Factorisation

Hello, Pinsky!

Quote:

Factor: . $f(s) \:=\:s^3+12s^2+21s+10$

Answer: . $(s+1)^2(s+10)$ .

What is the procedure?

We are expected to be familiar with two theorems . . .

[1] The rational roots of a polynomial are of the form $\frac{n}{d}$
. . .where $n$ is a factor of the constant term and $d$ is a factor of the leading coefficient.

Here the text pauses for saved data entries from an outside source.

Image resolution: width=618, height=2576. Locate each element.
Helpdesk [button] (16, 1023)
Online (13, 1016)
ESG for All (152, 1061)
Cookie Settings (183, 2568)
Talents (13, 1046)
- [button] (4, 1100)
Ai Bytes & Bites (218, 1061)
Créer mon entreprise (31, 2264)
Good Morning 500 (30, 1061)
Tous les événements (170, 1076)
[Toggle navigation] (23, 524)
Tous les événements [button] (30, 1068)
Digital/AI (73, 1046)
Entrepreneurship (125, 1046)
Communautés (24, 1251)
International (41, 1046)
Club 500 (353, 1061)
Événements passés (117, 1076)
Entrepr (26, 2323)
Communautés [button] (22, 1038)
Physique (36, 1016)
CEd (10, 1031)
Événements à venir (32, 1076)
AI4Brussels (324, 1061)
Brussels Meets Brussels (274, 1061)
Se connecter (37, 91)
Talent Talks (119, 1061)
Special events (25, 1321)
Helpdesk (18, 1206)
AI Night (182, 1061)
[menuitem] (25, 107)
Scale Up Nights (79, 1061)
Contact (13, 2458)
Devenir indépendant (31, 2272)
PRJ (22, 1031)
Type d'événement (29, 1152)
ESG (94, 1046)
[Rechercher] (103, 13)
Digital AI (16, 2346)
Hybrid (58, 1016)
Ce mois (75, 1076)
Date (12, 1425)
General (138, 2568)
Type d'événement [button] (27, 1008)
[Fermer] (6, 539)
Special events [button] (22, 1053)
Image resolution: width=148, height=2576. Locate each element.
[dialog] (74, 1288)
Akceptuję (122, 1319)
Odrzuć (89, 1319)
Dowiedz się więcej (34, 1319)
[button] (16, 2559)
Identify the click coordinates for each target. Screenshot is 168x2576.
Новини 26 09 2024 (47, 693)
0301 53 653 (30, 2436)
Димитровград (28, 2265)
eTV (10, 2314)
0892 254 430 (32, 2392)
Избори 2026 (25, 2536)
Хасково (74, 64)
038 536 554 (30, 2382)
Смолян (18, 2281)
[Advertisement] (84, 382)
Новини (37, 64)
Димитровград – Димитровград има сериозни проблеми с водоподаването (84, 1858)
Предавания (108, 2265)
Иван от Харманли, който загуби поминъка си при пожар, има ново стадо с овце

Our polynomial has a constant term 10 with factors: . $\pm1,\:\pm2,\:\pm5,\:\pm10$
. . and leading coefficient 1 with factors: . $\pm1$
Hence, the only possible rational roots are: . $\pm1,\:\pm2,\:\pm5,\:\pm10$

[2] If $f(a) = 0$ , then $(x-a)$ is a factor of $f(x).$

We find that: . $f(\text{-}1) \:=\:(\text{-}1)^3 + 12(\text{-}1)^2 + 21(\text{-}1) + 10 \:=\:0$
. . Hence, $(s+1)$ is a factor.

Using long or synthetic division: . $f(s) \:=\:(s+1)(s^2+11s + 10)$

. . And that quadratic factors: . $s^2+11s + 10 \:=\:\overbrace{(s+1)(s+10)}$

Therefore: . $f(s) \;=\;(s+1)^2(s+10)$